At a higher level of reflection, however, the very existence of a multiplicity of regions of knowledge is su cient to express the impossibility to separate knowledge from the processes it uses. Heisenberg thus pointed out that “It may not be possible, in a complete description of the connections of a region, to disregard the fact that we ourselves are part of these connections.” It is true that the examples of this impossibility of ignoring our commitment in the (law-like) connections which constitute a region of knowledge are found by Heisenberg in atomic physics and psychology (in his second region of knowledge). But the wording of his sentence implies than our commitment can no longer be ignored when we seek the completeness of any description whatsoever. Our commitment becomes obvious as soon as we strive to reach the boundaries of a region of knowledge, no matter which region we explore.

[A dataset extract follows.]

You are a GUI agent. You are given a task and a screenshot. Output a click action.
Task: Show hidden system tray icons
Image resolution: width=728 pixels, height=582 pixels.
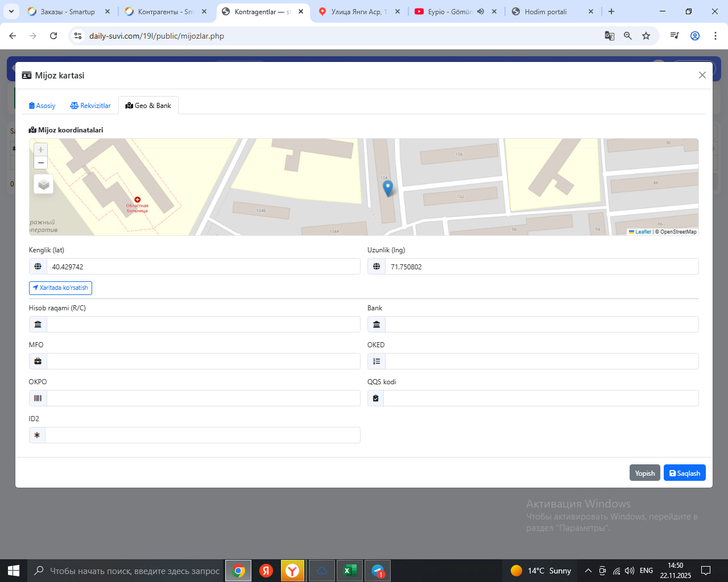[x=588, y=571]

Many historical cases illustrate this self-revealing power of the exploration of confines. Thus, a search for completeness of the classical description of atoms and light, at the turn of the nineteenth century and the twentieth century, has led us to run up against a fundamental limitation of objectification (in the sense of complete “detachment” of an object with intrinsic properties): the limitation manifested in quantum theory. Earlier in history, a search for completeness in classical science, a science elaborated from the point of view of a detached spectator, made us stumble on the enigma of free will. As suggested by Kant, this enigma that is formulated from the point of view of the spectator could be sorted out only from the point of view of the agent.
This repeated figure of human beings meeting their own limitations at the end of a quest of knowledge has been expressed by Eddington in a celebrated sentence: “We have found a strange footprint on the shores of the unknown. We have devised profound theories, one after another, to account for its origins. At last, we have succeeded in reconstructing the creature that made the footprint. And lo! It is our own” [10].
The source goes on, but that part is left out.